Log Message:
Update to 3.31

Changelog:
New functionality:
==================
* Allow certificates to be specified by RFC7512 PKCS#11 URIs.
* Allow querying a certificate object for its temporary or permanent storage
  status in a thread safe way.

New Functions:
==============
* CERT_GetCertIsPerm - retrieve the permanent storage status attribute of a
  certificate in a thread safe way.
* CERT_GetCertIsTemp - retrieve the temporary storage status attribute of a
  certificate in a thread safe way.
* PK11_FindCertFromURI - find a certificate identified by the given URI.
* PK11_FindCertsFromURI - find a list of certificates identified by the given
  URI.
* PK11_GetModuleURI - retrieve the URI of the given module.
* PK11_GetTokenURI - retrieve the URI of a token based on the given slot
  information.
* PK11URI_CreateURI - create a new PK11URI object from a set of attributes.
* PK11URI_DestroyURI - destroy a PK11URI object.
* PK11URI_FormatURI - format a PK11URI object to a string.
* PK11URI_GetPathAttribute - retrieve a path attribute with the given name.
* PK11URI_GetQueryAttribute - retrieve a query attribute with the given name.
* PK11URI_ParseURI - parse PKCS#11 URI and return a new PK11URI object.

New Macros:
===========
* Several new macros that start with PK11URI_PATTR_ for path attributes defined
  in RFC7512.
* Several new macros that start with PK11URI_QATTR_ for query attributes defined
  in RFC7512.

Notable Changes:
================
* The APIs that set a TLS version range have been changed to trim the requested
  range to the overlap with a systemwide crypto policy, if configured.
  SSL_VersionRangeGetSupported can be used to query the overlap between the
  library's supported range of TLS versions and the systemwide policy.
* Previously, SSL_VersionRangeSet and SSL_VersionRangeSetDefault returned a
  failure if the requested version range wasn't fully allowed by the systemwide
  crypto policy.
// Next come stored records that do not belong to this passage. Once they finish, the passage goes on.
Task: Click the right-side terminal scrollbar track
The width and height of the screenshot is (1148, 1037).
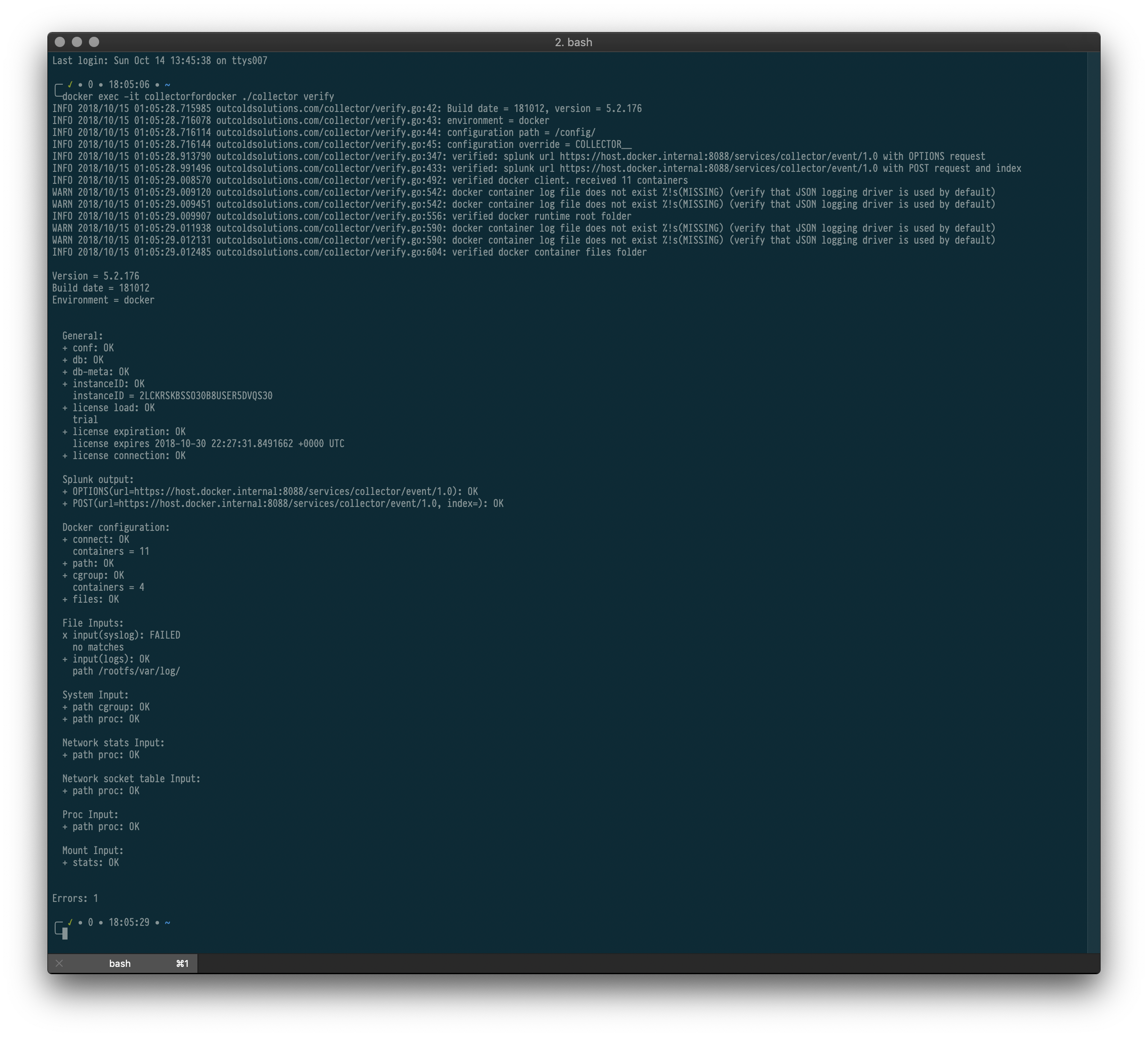Action: (x=1093, y=501)
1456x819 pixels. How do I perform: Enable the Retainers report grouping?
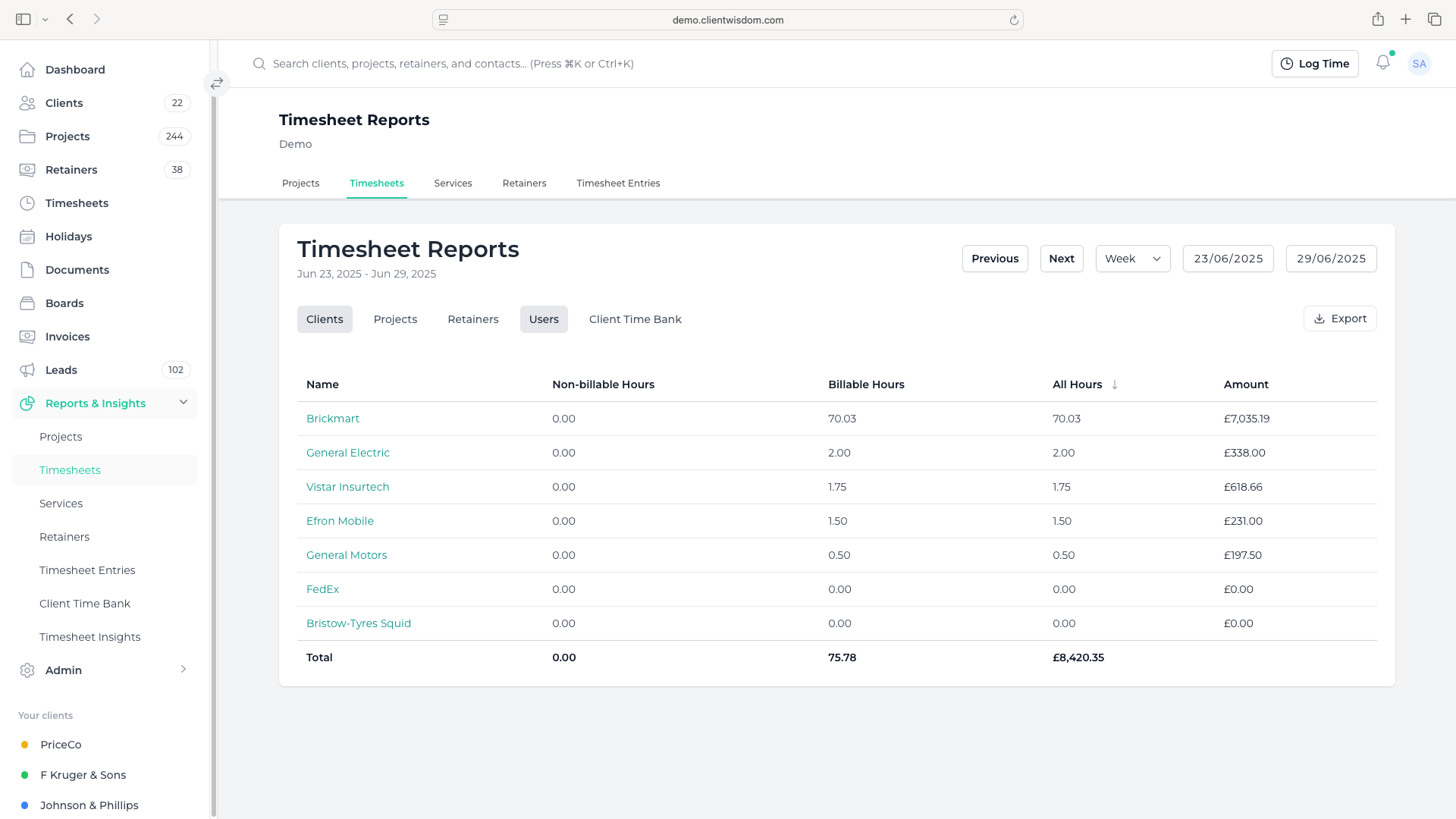pyautogui.click(x=472, y=319)
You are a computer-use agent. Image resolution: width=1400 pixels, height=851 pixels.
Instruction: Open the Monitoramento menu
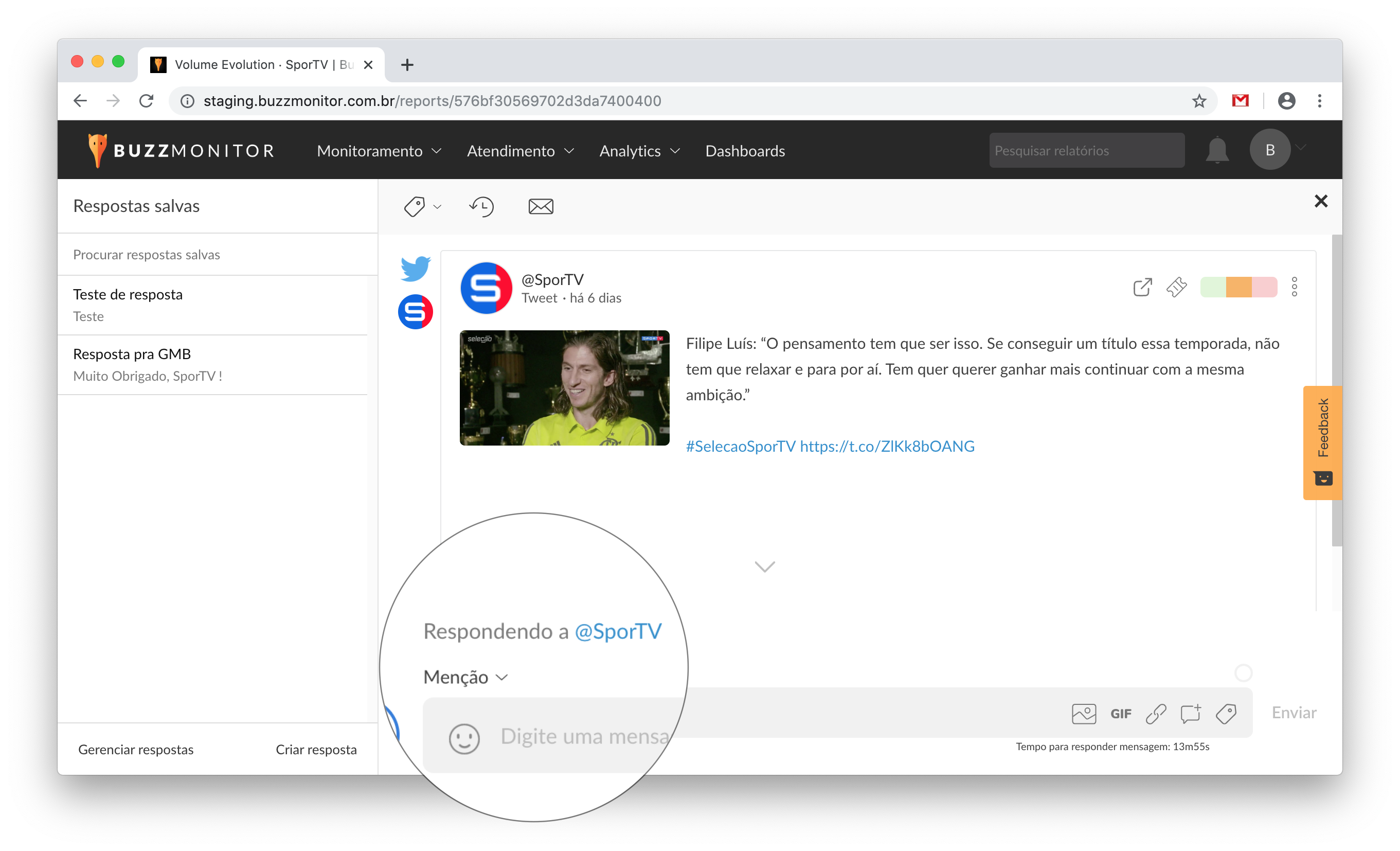379,151
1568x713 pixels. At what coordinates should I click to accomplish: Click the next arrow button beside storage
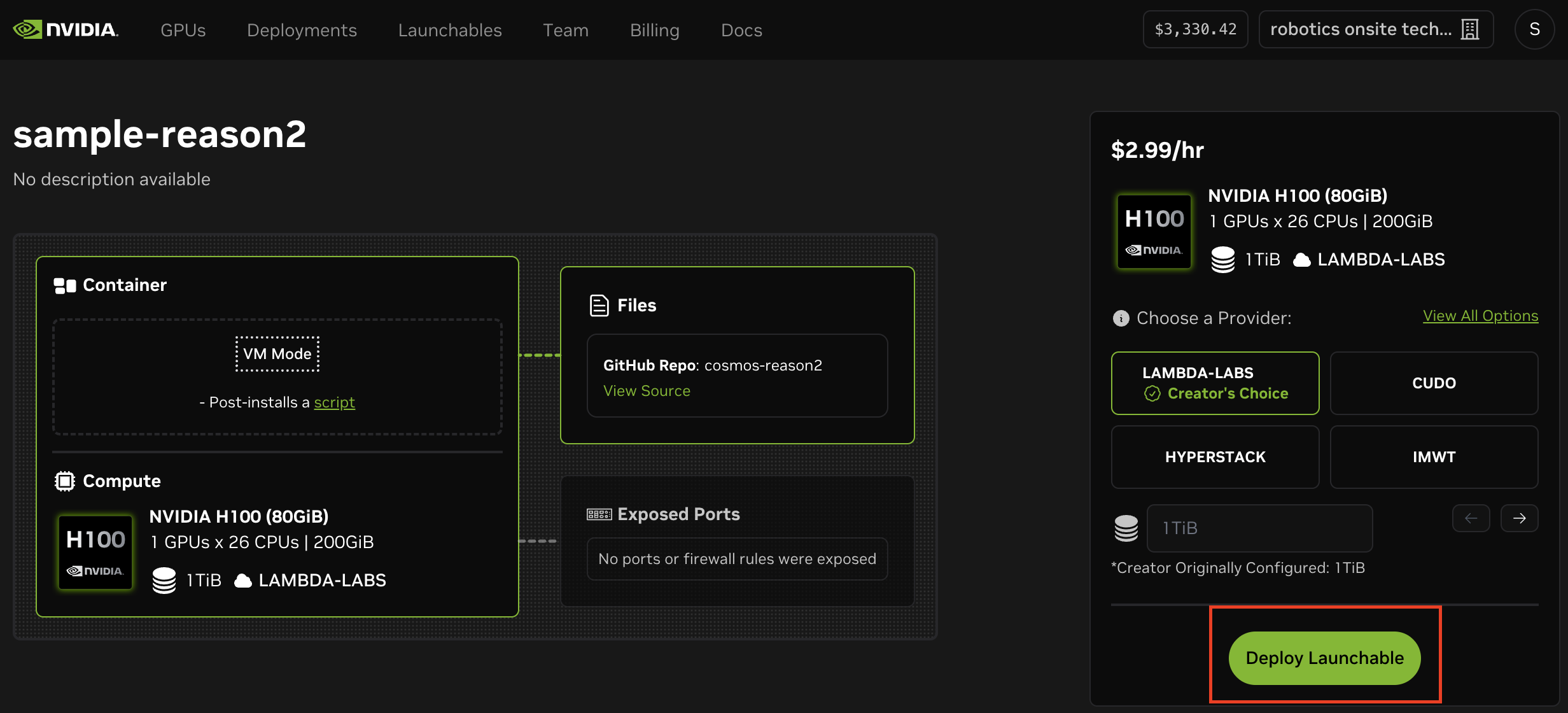tap(1519, 518)
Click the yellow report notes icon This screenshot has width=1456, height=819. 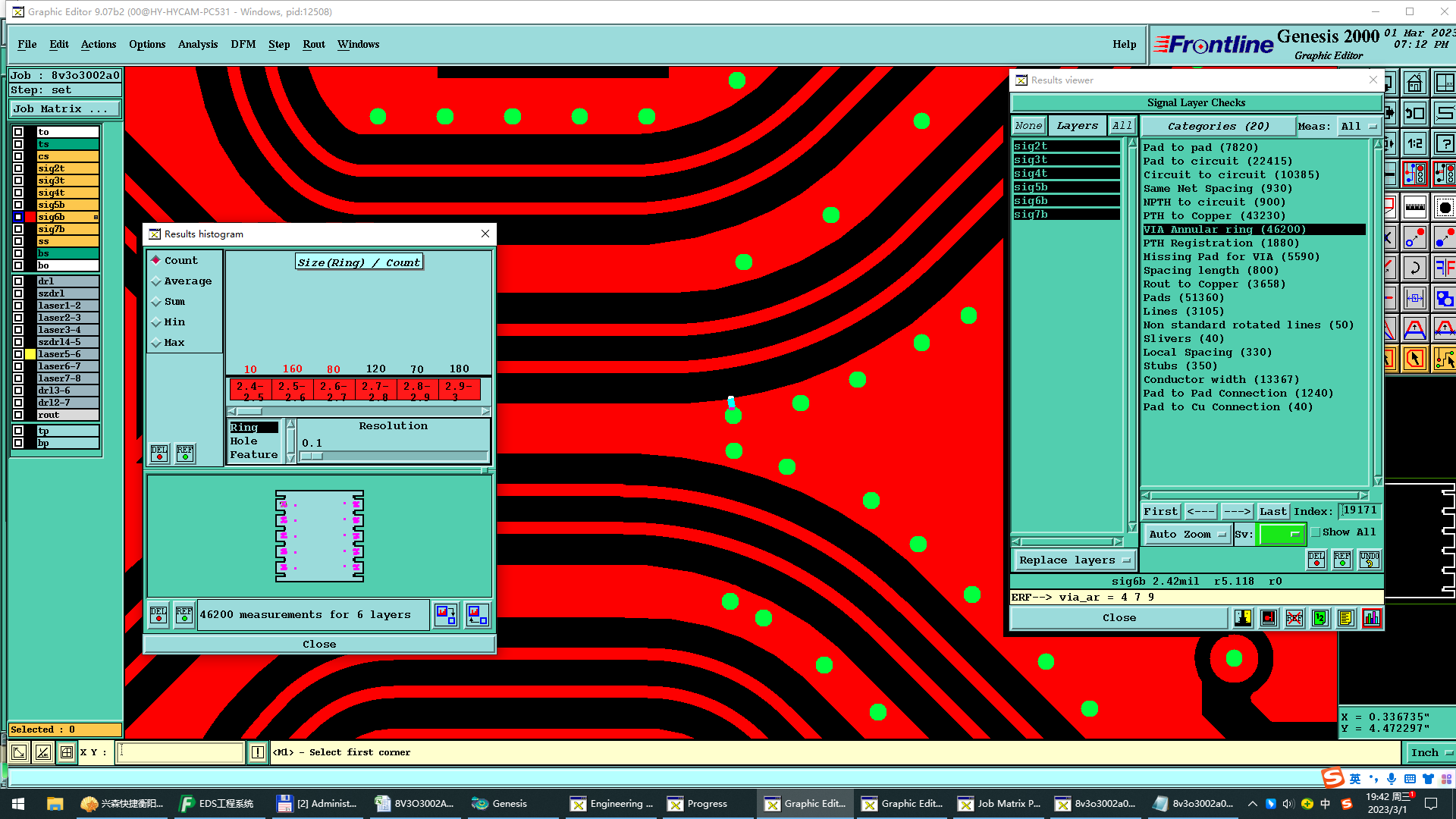1345,619
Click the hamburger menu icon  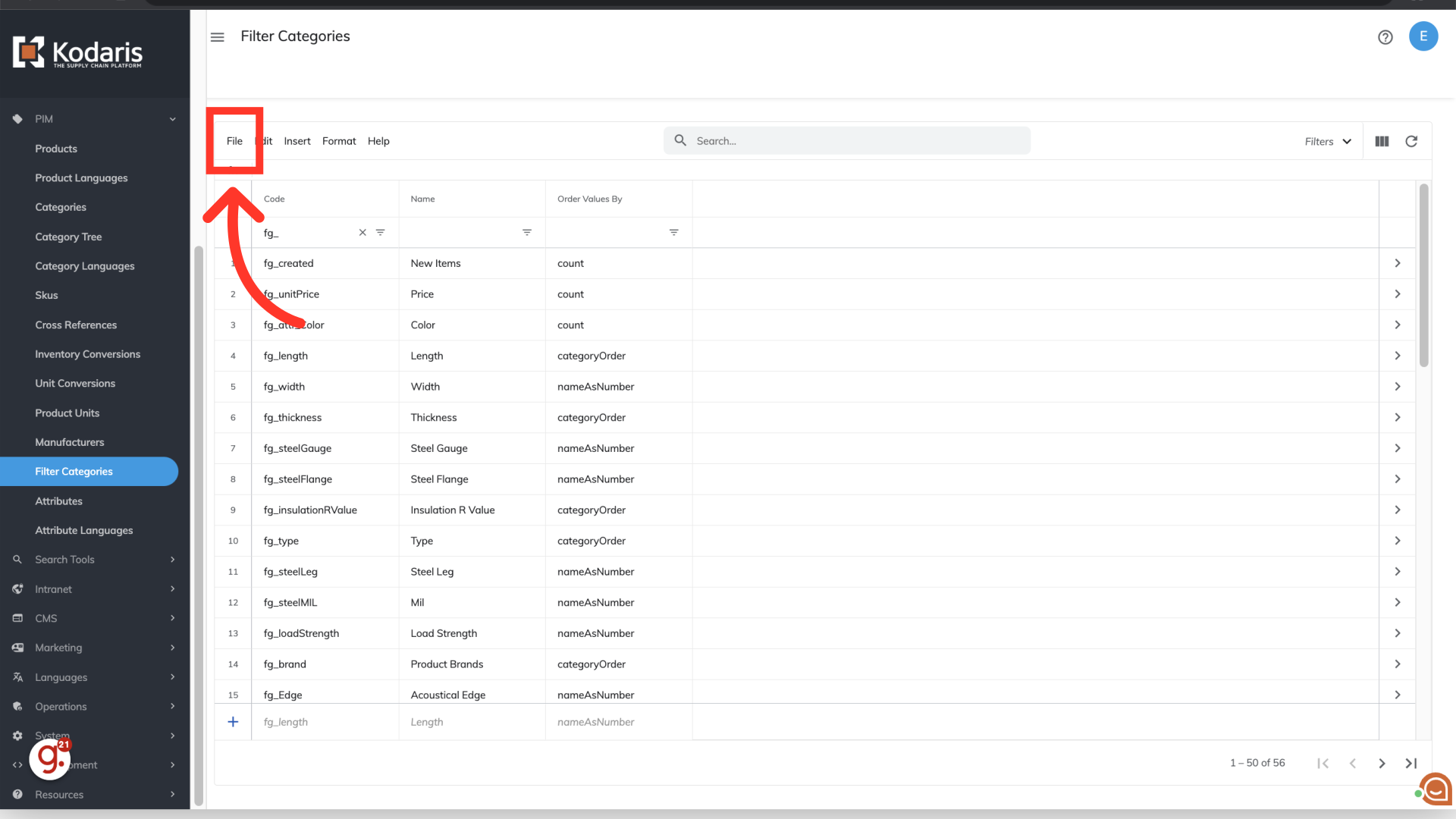click(218, 37)
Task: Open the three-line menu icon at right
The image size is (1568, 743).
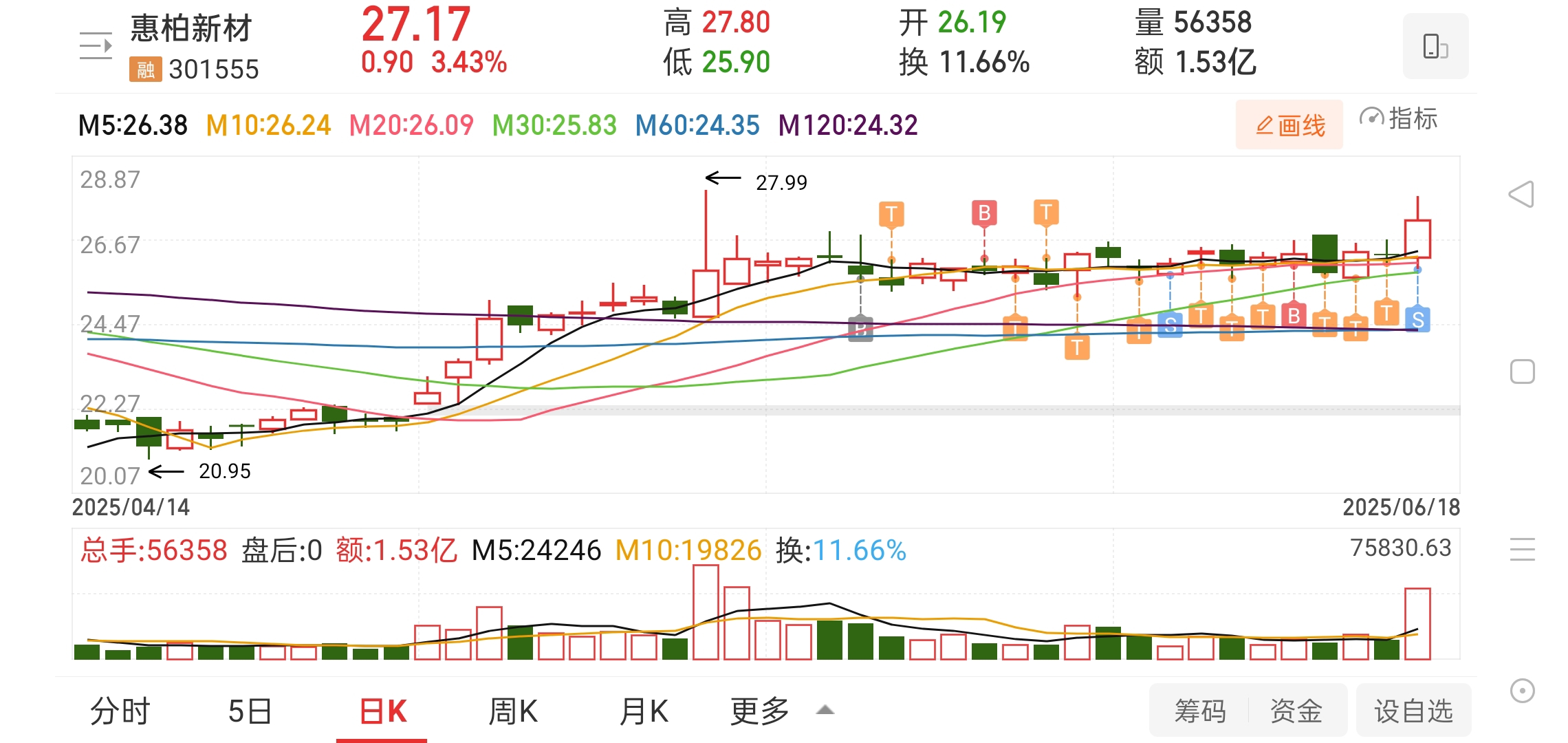Action: [1522, 549]

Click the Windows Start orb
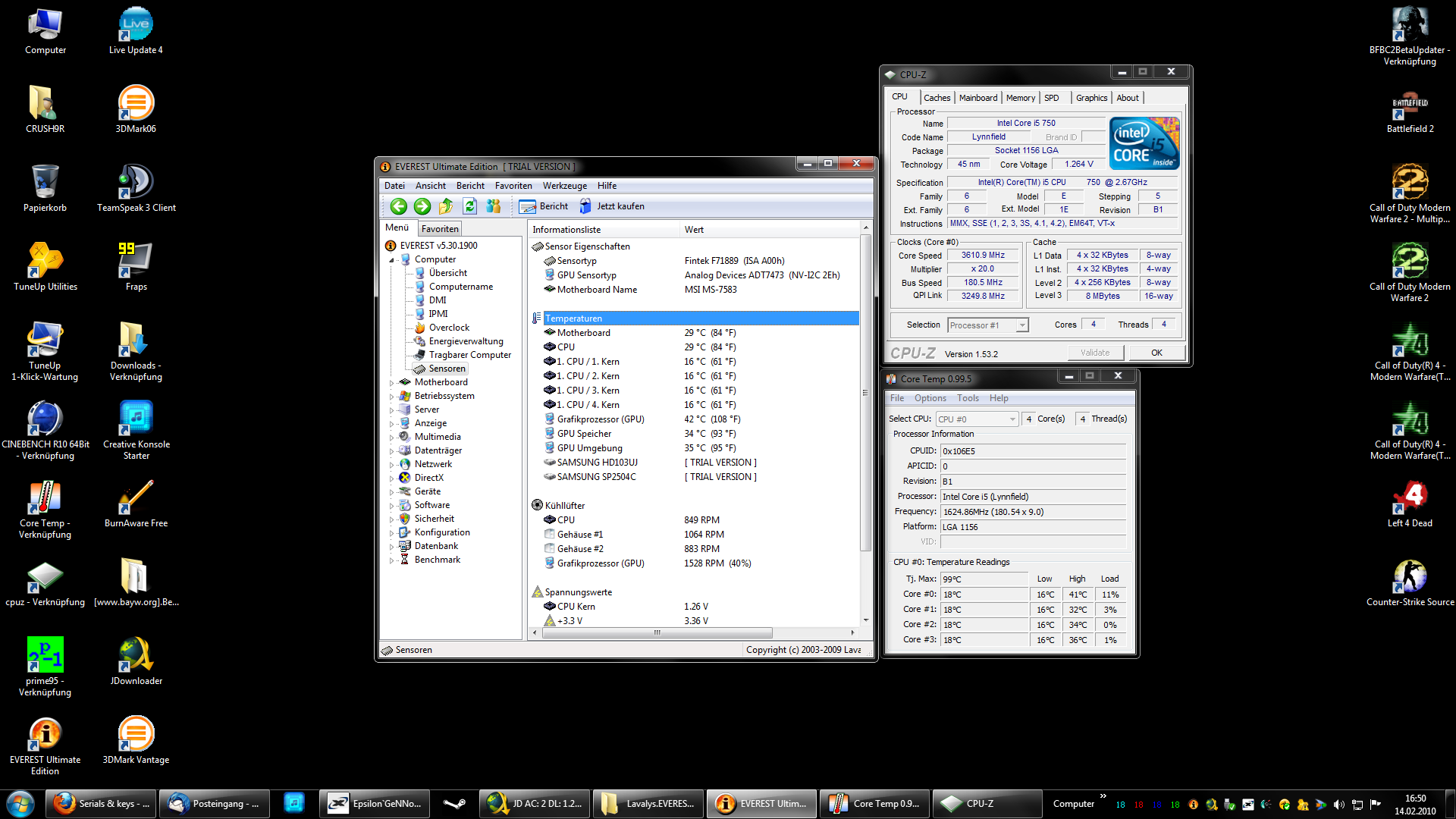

They have been changed to return success, if at least one TLS
  version overlaps between the requested range and the systemwide policy. An
  application may call SSL_VersionRangeGet and SSL_VersionRangeGetDefault to
  query the TLS version range that was effectively activated.
* Corrected the encoding of Domain Name Constraints extensions created by
  certutil.
* NSS supports a clean seeding mechanism for *NIX systems now using only
  /dev/urandom. This is used only when SEED_ONLY_DEV_URANDOM is set at compile
  time.
* CERT_AsciiToName can handle OIDs in dotted decimal form now.

The HG tag is NSS_3_31_RTM. NSS 3.31 requires NSPR 4.15 or newer.